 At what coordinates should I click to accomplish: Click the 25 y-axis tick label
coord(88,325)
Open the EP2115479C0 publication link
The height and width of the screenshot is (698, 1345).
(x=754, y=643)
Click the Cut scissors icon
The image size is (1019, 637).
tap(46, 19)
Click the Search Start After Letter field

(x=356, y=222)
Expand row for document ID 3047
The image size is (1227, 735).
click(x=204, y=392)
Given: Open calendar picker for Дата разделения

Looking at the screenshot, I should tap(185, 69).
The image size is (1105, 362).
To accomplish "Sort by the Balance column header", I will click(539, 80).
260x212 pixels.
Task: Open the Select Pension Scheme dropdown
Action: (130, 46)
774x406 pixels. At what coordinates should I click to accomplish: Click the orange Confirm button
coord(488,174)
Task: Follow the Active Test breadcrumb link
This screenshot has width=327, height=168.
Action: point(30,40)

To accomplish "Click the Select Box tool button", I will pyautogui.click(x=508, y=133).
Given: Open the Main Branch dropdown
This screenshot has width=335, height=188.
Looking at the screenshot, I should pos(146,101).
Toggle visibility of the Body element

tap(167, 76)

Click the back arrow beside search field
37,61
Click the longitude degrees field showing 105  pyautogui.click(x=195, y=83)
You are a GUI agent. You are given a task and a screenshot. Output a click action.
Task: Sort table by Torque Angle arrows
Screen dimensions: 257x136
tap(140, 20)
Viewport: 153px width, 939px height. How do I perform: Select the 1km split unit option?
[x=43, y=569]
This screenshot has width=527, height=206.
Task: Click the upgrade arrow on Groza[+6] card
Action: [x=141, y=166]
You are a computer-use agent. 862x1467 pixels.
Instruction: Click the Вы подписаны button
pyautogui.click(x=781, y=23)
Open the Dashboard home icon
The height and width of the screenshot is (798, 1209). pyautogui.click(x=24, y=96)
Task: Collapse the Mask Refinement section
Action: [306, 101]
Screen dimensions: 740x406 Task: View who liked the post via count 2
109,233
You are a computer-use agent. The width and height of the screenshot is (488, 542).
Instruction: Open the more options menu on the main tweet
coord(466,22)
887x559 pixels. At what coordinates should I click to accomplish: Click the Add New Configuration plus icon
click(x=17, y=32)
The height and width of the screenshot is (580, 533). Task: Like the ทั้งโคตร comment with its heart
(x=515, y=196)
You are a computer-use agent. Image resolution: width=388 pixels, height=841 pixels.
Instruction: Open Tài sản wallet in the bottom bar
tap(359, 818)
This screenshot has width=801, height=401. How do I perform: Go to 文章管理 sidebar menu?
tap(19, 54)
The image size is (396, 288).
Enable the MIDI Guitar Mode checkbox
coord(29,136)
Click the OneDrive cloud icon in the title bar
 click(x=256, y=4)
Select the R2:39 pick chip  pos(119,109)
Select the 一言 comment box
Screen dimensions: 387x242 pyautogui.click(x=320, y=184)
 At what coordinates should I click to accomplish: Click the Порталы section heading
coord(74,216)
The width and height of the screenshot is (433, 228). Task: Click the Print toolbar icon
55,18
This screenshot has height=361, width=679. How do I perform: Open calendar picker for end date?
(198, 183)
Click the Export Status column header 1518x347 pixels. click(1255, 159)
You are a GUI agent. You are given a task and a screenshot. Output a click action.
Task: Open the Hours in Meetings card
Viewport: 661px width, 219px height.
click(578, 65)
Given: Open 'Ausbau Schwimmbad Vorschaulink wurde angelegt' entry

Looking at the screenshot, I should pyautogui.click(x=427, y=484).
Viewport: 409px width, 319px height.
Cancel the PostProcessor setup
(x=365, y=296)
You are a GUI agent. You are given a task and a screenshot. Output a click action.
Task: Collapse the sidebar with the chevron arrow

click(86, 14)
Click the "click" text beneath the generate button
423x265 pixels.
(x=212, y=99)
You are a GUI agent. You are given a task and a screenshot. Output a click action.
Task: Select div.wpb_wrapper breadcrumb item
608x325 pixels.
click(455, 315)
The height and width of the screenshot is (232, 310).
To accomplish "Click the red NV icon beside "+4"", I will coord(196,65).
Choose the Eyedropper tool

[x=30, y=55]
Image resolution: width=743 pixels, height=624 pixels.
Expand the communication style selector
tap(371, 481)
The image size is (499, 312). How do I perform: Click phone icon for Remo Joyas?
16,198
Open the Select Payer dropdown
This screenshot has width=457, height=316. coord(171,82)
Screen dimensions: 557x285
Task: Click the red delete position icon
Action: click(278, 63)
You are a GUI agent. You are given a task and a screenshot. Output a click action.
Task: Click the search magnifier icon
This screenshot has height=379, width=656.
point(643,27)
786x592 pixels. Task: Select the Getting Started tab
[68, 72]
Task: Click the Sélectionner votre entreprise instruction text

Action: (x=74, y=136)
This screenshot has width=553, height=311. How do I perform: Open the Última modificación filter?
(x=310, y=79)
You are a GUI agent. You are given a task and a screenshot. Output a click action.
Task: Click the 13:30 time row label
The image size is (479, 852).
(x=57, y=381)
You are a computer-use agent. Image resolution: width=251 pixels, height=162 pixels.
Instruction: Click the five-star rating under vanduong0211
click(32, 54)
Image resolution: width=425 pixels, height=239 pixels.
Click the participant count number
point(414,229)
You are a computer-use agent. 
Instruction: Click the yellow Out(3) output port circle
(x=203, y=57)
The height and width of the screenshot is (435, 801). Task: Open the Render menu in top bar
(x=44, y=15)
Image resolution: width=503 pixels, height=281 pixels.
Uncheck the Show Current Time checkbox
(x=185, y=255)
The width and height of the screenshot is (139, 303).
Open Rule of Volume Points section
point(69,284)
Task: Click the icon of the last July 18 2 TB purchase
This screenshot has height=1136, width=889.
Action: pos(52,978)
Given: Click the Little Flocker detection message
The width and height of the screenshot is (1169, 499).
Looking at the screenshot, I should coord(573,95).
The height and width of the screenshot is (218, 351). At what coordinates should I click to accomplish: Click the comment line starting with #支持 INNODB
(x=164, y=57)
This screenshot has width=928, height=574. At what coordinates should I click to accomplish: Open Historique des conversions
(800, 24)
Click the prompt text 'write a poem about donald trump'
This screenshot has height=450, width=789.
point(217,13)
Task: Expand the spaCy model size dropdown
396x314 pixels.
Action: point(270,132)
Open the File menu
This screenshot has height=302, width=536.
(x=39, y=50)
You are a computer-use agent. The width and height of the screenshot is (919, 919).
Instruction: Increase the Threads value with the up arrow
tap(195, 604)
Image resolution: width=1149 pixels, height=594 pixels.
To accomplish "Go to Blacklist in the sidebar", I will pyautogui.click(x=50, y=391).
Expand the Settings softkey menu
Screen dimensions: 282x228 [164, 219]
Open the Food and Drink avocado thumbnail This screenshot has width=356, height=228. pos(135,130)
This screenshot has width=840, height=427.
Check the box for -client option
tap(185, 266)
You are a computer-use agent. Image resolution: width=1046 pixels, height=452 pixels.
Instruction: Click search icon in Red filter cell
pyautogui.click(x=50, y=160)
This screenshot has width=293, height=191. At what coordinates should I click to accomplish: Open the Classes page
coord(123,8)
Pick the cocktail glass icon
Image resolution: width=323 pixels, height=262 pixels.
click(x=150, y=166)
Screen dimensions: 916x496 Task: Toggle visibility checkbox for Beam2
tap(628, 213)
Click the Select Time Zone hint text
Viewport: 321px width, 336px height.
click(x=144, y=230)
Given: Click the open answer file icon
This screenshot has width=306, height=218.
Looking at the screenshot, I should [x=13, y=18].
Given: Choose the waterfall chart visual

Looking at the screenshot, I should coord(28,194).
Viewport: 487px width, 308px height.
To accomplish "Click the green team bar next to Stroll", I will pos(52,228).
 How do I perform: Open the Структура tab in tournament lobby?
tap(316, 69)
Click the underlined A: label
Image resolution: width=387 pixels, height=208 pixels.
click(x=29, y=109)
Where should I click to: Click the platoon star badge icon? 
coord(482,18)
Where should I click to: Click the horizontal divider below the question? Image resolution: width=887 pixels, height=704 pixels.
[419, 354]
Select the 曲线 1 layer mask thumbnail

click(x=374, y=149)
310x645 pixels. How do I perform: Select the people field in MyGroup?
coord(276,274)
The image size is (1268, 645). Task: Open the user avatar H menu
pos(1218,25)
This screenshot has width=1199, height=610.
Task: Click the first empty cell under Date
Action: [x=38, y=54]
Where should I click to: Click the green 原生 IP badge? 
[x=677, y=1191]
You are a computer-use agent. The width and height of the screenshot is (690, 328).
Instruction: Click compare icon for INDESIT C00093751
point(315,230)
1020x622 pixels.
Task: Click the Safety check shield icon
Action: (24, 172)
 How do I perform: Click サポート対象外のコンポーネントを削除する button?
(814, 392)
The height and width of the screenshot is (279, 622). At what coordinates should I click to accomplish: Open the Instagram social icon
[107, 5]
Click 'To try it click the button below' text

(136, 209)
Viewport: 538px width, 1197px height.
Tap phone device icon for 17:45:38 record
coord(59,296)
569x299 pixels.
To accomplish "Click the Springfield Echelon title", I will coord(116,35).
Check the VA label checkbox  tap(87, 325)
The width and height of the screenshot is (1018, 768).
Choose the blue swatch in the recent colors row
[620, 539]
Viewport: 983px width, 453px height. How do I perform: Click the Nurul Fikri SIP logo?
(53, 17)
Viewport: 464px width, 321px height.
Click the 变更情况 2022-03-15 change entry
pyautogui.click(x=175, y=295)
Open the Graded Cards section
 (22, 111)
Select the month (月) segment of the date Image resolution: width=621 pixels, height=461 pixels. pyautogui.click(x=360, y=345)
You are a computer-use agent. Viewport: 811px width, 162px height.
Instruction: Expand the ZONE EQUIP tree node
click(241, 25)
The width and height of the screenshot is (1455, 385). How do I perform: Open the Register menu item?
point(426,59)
● ● ● ●
Display every line of the listing that contains the string "breadcrumb".

Task: Follow the Active Test breadcrumb link
Task: Select div.wpb_wrapper breadcrumb item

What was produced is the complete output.